S’essayer à déchiffrer l’époque

Il killer di parole Le tueur de mots

Publié le 18 Octobre 2011 par Jean Mirguet in Spectacles

tueur

Ludodrame de Claudio Ambrosini, Il killer di parole a été créé à La Fenice de Venise en décembre 2010. Il clôturera la saison 2011-2012 de l’Opéra national de Lorraine à Nancy (www.opera-national-lorraine.fr) : 26, 28, 29 juin, 1er et 3 juillet 2012

L’argument est prometteur : il aborde la question du langage dans lequel il y a les mots utiles et il y a les mots qui meurent car inutiles. Quid de tous ces mots qui ne sont plus que musique ou traces du passé ? Quid des nombreux idiomes locaux qui disparaissent chaque jour au profit de langues plus répandues ? Qu’en faire ? C’est ici que l’opéra se propose de réenchanter la langue.

 

L’idée de cette création a surgi d’une conversation avec le romancier Daniel Pennac, auteur de livres pour la jeunesse et fervent promoteur de la lecture. L’écrivain a attiré l’attention du compositeur sur le travail des lexicographes et autres rédacteurs de dictionnaires qui, attelés en permanence au toilettage de la langue, suppriment et rajoutent des vocables en fonction de leur caractère inusité ou usité.

Dans Le tueur de mots, un homme, le killer di parole, est précisément celui à qui incombe cette tâche de « purification » linguistique, travail accepté à contrecœur par un homme sensible, humaniste, amoureux des mots, poète mais dont le rêve se heurte à une épouse au tempérament de manager et pour qui seuls comptent les chiffres.

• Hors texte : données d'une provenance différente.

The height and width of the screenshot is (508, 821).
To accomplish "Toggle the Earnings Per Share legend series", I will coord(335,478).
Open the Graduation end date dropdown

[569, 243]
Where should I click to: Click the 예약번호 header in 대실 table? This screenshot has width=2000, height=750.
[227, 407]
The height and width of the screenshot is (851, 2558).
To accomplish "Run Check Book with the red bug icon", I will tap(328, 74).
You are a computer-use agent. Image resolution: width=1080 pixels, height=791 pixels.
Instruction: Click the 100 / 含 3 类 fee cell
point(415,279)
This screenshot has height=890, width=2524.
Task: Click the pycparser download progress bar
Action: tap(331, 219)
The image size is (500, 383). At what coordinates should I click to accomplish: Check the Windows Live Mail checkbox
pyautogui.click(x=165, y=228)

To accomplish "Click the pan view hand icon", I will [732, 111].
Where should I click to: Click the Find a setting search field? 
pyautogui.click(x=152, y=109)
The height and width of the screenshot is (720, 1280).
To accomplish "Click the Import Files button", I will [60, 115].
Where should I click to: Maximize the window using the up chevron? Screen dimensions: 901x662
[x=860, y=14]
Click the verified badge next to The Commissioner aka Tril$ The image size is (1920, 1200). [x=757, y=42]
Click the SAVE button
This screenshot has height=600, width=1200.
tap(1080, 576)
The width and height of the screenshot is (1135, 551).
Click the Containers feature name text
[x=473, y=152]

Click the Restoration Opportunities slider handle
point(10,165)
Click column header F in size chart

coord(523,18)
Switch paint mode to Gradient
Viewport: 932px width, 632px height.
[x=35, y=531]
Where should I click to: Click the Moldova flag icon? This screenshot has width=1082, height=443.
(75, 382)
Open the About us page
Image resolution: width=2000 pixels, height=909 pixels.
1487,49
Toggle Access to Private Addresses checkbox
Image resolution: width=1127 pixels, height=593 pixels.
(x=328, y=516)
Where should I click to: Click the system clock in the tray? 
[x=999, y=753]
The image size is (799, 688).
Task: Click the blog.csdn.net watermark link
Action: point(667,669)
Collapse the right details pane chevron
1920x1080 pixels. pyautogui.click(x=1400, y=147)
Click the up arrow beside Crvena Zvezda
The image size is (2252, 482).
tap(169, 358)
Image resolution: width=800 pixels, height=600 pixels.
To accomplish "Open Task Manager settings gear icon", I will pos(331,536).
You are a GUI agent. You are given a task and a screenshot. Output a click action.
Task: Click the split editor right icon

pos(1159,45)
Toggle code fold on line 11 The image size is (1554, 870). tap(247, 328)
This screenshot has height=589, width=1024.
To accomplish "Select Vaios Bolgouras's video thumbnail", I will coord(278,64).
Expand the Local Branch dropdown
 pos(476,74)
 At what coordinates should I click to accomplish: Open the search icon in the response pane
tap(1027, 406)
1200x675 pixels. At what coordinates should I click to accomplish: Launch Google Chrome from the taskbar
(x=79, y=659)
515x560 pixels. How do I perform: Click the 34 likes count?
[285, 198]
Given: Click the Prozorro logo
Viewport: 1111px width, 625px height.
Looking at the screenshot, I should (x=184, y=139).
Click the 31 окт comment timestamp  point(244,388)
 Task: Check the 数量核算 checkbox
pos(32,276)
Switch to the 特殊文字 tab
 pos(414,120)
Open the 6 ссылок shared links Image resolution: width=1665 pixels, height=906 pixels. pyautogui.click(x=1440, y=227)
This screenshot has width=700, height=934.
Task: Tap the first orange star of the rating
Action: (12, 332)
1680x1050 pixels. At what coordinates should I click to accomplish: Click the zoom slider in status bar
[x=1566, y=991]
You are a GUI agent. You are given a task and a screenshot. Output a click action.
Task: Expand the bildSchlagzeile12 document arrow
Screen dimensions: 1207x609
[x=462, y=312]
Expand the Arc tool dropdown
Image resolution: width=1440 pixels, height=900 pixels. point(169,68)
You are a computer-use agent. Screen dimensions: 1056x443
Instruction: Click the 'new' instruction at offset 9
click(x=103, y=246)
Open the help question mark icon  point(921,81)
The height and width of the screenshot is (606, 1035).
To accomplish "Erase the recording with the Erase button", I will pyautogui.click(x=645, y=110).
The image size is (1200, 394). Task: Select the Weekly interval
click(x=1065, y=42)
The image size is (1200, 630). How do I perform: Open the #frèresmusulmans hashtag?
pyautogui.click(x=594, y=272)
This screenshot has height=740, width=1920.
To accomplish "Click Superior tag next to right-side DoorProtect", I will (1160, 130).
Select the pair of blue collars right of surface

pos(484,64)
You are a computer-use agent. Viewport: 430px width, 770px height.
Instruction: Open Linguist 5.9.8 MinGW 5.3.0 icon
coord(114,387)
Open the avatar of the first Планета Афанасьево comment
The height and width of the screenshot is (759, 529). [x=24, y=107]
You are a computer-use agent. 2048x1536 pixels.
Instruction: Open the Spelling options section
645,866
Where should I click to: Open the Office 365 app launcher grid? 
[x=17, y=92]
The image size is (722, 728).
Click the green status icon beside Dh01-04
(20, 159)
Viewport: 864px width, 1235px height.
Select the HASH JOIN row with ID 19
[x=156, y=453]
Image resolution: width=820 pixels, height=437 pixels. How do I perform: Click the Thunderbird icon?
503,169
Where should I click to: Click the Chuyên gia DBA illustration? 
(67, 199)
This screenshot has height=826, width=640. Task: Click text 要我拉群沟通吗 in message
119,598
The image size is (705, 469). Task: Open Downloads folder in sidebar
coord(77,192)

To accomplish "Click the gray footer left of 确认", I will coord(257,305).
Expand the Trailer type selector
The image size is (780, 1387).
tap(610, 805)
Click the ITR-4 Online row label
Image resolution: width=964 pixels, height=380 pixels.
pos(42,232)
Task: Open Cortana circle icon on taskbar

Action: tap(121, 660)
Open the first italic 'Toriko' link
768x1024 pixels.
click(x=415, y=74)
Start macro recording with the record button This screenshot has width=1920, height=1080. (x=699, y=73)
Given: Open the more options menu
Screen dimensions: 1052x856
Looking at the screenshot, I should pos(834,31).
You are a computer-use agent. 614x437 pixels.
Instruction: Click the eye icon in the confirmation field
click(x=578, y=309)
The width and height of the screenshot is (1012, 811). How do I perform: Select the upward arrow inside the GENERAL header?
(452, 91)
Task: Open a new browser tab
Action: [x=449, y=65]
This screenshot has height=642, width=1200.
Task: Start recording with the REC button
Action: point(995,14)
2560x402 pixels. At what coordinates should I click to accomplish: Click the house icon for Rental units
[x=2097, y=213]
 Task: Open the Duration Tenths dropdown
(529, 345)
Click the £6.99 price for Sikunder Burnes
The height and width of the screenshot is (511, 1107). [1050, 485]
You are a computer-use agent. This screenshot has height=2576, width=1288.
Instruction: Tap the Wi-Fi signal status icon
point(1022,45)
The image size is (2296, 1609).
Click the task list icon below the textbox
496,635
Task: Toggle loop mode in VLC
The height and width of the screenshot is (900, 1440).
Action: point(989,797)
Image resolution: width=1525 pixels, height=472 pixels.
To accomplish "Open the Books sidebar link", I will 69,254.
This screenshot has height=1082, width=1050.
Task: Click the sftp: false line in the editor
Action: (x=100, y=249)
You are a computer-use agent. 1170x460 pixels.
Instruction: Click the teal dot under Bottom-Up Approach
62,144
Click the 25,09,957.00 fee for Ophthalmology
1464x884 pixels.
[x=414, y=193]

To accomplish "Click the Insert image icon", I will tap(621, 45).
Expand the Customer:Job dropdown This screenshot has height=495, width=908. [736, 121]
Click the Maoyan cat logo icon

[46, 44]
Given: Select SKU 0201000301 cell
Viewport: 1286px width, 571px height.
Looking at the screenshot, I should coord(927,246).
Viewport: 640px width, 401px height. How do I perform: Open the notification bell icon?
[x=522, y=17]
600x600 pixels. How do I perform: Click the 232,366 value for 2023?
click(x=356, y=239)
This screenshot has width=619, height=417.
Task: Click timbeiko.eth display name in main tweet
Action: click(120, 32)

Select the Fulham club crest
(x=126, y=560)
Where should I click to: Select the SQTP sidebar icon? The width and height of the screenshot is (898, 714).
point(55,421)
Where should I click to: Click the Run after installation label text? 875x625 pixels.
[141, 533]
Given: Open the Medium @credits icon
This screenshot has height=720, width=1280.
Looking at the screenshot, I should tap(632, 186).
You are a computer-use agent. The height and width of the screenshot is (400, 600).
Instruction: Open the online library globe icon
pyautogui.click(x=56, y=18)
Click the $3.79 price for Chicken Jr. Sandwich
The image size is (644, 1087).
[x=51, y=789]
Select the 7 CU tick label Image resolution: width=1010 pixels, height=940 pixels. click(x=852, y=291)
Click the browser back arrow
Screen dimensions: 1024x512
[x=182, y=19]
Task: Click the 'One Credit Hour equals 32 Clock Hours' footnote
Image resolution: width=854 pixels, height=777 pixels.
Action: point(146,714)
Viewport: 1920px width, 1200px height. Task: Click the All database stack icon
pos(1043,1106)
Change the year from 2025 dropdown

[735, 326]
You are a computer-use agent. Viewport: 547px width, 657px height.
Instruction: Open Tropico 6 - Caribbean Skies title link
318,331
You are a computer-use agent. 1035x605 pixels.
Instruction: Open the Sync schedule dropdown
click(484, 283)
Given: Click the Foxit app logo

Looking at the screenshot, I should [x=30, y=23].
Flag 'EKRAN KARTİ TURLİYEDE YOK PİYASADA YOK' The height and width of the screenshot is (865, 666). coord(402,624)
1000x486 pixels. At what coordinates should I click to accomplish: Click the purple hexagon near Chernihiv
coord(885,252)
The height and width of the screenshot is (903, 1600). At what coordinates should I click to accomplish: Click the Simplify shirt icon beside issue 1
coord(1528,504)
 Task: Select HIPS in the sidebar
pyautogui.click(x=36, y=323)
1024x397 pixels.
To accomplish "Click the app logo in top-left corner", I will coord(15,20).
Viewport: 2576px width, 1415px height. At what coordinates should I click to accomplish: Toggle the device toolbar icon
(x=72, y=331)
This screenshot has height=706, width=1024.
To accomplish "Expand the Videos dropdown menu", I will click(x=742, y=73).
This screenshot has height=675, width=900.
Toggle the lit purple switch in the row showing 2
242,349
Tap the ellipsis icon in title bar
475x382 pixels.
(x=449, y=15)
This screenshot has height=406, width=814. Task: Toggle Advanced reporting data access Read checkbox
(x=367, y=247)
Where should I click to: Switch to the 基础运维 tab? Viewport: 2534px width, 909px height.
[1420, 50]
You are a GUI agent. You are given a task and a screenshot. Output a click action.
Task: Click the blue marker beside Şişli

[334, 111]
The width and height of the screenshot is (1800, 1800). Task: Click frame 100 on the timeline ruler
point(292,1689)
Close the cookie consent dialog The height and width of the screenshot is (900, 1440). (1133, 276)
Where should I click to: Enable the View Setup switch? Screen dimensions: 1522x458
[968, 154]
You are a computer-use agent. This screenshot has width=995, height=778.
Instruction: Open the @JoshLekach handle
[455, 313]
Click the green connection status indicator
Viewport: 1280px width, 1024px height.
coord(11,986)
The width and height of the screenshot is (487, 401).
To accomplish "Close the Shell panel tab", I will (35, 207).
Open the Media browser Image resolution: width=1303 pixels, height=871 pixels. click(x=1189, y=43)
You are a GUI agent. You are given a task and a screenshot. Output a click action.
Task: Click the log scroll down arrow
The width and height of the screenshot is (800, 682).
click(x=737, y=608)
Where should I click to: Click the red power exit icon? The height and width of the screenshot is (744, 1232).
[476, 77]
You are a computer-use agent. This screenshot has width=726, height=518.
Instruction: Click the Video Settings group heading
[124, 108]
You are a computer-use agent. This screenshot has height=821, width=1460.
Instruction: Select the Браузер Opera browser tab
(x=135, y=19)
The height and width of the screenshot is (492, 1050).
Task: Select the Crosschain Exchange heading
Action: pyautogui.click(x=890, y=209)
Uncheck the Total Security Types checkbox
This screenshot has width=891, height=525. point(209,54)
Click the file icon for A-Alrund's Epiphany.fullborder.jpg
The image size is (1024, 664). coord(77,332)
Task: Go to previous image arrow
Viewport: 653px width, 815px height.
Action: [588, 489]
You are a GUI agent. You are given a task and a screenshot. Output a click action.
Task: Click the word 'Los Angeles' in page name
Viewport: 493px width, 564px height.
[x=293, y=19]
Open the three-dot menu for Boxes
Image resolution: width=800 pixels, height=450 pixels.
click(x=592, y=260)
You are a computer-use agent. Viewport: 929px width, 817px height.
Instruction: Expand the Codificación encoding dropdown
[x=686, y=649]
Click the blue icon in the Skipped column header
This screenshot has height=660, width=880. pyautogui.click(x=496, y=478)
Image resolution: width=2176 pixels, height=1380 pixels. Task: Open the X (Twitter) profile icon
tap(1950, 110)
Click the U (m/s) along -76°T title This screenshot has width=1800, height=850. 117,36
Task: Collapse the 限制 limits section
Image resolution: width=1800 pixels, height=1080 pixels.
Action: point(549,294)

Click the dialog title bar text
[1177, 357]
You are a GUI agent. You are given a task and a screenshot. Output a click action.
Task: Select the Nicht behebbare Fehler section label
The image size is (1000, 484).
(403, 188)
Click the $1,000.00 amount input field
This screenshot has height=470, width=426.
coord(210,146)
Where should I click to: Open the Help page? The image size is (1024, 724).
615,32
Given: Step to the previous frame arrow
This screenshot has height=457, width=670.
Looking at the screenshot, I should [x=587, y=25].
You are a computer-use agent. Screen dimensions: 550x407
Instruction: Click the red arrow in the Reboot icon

Dans le premier acte, nous voyons le killer aux prises avec sa conscience paternelle, conjugale et linguistique. Pétri de bonne volonté jusqu’à la naïveté, il rêve de mener à bon port sa mission. Cependant le doute s’insinue, notamment lorsque surgit le personnage de la parole tuée qui lui reproche de l’abandonner pour d’autres. À la fin de l’acte, le chœur de l’humanité entonne un chant pathétique, déclarant que les mots effacés contre leur gré ont une vie après la mort et laissent une trace dans le temps.

Le deuxième acte se déroule vingt-cinq ans plus tard. Le tueur n’a pas terminé son travail lexical. Transféré dans un autre bureau, il doit maintenant enregistrer les derniers idiomes existant sur terre, avant l’instauration d’une langue unique parlée par tous, appelée la langue définitive. Le killer a vieilli, mais il est toujours autant fasciné par la beauté des langues dont il tente de garder trace grâce à son laborieux travail d’enregistrement et d’archivage. Toutefois sa tâche se révèlera inutilisable et l’on célébrera la naissance de la langue définitive, dans un monde monocorde et standardisé.

 

La langue définitive résonne comme l’envers de la formule de Hegel,« le mot tue la chose ». Tuer le mot, est-ce retrouver ce qui n’est pas pris dans les mots ? Est-ce retrouver la chose ? Est-ce un fantasme de retour aux origines ?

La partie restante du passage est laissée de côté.